The communist group Revcom organized a small protest at Fort Mellon Park on Sunday evening that drew about 30 people. A Fort Myers woman, Irene Smith, said in a megaphone that she was disappointed the protest was not larger. "It's a lot of people in Sanford but look how few is here," she said. "I see so many people sitting on their porches when they should have been headed here." One spectator murmured in agreement. "Call it out!" he said.
Some Sanford leaders are not ready to give up the fight, however. Valarie Houston, pastor of Allen Chapel Church just down the road from the monument, gave a fiery sermon dedicated to Martin and his family Sunday morning. Houston helped lead the protests in the area that prompted the police to arrest and charge Zimmerman in Martin’s death, 44 days after the shooting.
The wood-paneled, modest chapel was only about half full with congregants, many of them wearing matching red T-shirts. Houston said a prayer thanking the Lord for sending Trayvon Martin “as a sacrifice for all of us.” She said his death revealed “injustices that lie in Sanford” and that he gave “his life to protect the youth who will come after him.”
The congregants gave a standing ovation to a young church member who recited a speech she wrote about why Martin is innocent.
Kim Brown, a Sunday school teacher at Allen Chapel, said her middle school-aged students all wanted to talk about the verdict during their morning Bible session. Two of the children had been at the Seminole County Courthouse with their parents when the decision was announced late Saturday night.

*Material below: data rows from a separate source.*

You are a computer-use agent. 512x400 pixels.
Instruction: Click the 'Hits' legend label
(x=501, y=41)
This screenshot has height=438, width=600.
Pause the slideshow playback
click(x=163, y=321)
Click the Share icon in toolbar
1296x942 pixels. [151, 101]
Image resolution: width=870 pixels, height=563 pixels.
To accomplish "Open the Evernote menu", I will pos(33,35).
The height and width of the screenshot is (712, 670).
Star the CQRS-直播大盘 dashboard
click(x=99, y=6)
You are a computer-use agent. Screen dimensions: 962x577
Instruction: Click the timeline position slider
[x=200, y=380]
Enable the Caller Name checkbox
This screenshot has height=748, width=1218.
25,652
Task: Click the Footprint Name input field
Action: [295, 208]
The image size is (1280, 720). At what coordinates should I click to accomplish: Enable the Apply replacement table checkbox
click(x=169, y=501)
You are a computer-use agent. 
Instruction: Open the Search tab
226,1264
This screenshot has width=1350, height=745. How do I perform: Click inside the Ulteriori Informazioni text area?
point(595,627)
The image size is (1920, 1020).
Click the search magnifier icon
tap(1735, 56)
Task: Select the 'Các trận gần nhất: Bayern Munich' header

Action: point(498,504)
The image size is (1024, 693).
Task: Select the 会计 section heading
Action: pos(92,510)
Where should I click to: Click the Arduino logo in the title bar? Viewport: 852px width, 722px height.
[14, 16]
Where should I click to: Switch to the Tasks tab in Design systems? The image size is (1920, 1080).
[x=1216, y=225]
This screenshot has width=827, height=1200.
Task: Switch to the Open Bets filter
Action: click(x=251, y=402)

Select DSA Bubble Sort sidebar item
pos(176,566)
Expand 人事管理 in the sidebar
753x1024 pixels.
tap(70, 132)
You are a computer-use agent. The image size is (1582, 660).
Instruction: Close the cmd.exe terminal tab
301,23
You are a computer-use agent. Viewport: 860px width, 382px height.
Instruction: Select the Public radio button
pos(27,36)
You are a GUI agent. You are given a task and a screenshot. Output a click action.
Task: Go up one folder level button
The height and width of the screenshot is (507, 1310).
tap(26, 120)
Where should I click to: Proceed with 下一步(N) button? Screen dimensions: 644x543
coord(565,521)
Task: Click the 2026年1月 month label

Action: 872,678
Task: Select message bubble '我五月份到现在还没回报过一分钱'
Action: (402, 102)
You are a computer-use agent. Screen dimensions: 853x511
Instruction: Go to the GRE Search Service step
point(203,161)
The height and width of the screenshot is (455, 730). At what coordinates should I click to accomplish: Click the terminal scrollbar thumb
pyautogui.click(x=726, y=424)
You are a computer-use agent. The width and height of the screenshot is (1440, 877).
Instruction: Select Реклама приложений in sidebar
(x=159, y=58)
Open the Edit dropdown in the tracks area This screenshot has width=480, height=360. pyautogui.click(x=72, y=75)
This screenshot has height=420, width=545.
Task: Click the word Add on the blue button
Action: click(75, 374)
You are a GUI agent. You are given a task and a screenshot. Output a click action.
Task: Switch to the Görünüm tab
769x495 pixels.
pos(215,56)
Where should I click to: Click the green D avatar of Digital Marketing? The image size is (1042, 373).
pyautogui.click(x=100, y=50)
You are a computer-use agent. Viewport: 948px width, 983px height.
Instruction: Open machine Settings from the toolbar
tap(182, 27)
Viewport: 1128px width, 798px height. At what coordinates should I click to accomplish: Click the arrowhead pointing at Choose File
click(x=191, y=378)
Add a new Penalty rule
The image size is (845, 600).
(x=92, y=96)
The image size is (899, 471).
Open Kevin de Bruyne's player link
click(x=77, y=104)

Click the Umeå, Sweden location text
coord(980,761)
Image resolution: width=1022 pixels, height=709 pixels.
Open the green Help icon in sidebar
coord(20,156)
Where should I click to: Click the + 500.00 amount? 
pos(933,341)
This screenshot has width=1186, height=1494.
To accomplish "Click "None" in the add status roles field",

“All of them had the same opinion,” Brown said of her students. “They felt it was unfair and unjust.”
“As children it’s hard for them to totally comprehend, it’s overwhelming,” Brown said, adding that she told them it’s time to move on and come together as a country.
Some of the children said they felt scared by the verdict, and worried that they had to be extra careful when walking around outside. “They said, 'we do know we have to be careful.' I wish it wouldn’t have to happen that way but that’s how they feel,” Brown said.
The Sunday school teacher reassured her students. “Let’s just take it as it is. This is just how it is,” she told them.